Yes, we've got our event process. Um, and so as everybody's listening to this, for those of you who've caught it in early 2026, in February 2026, we're running a completely free weekly program of panels where I um it's a live event, people can come, you can ask your questions. But the first one will be uh with women talking about chronic leadership and what that looks like. And these are women who are very familiar with my work. And then each week, the next week, we will be doing chronic entrepreneurs. And the final week, we'll be talking about something wild. We're going to talk about the chronic economy, and we're going to talk about the huge um unseen billion-dollar industry that is currently, you know, your insurance company and currently managed uh through the medical industry, but actually, what is emerging for the incredible powerhouse of women and men who are taking leadership, not in those industries, but actually just like you, Jackie, in the production, in the navigation, in the career of the work that really serves in this massive economy that is built on our money, it's built on our experience, and it's actually about well, how do we receive the benefit of that?

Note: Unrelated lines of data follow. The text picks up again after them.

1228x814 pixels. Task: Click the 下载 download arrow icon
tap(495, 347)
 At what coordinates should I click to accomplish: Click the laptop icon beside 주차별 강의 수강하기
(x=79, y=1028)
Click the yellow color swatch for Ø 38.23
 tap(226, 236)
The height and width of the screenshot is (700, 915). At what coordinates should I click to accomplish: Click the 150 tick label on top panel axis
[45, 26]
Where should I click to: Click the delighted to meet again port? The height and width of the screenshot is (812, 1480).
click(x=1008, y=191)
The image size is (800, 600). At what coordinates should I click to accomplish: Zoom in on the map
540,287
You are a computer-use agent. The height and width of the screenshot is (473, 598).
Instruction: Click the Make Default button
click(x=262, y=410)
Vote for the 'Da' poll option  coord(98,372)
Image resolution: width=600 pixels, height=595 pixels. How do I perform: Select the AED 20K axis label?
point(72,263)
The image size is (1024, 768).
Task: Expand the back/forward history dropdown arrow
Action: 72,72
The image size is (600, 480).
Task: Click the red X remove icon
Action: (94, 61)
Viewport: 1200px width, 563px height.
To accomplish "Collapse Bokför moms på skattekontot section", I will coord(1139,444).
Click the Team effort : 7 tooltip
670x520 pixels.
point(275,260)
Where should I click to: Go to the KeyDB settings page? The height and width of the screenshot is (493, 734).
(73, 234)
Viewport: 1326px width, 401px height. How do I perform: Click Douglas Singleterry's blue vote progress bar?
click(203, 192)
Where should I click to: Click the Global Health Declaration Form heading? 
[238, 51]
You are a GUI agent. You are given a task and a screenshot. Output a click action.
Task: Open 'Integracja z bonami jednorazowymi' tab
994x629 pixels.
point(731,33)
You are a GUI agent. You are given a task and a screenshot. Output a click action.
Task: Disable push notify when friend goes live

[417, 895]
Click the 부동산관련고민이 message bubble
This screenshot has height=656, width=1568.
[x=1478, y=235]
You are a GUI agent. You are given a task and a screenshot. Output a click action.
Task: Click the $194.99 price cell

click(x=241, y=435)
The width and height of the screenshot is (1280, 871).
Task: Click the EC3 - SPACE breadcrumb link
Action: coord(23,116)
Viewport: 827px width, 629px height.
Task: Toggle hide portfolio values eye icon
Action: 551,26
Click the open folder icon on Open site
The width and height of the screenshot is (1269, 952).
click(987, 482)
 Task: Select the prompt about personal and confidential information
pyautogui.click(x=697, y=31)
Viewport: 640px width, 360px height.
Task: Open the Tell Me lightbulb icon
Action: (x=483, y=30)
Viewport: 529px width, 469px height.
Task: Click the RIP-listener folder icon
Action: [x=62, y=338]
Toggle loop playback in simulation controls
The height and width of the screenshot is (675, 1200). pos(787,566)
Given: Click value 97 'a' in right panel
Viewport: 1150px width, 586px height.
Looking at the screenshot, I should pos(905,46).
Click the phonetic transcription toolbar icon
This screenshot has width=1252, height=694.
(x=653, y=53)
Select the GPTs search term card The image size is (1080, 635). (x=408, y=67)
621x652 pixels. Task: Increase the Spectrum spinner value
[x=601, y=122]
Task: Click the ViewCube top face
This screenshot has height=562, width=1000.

So that's a beautiful series we're doing for everybody that's totally free and you can come to in February.

Jackie Baxter:

That sounds amazing.

Michelle Irving:

For anyone who can't make it live, will they be recorded? They will be recorded. You'll just have to register to see them and um we'll make sure they're in the show notes for everyone.

Jackie Baxter:

Amazing. Thank you so much. It's been an absolute pleasure. Um, let's do this again.

Michelle Irving:

Thank you so much, Jackie. It's so great to be with you again.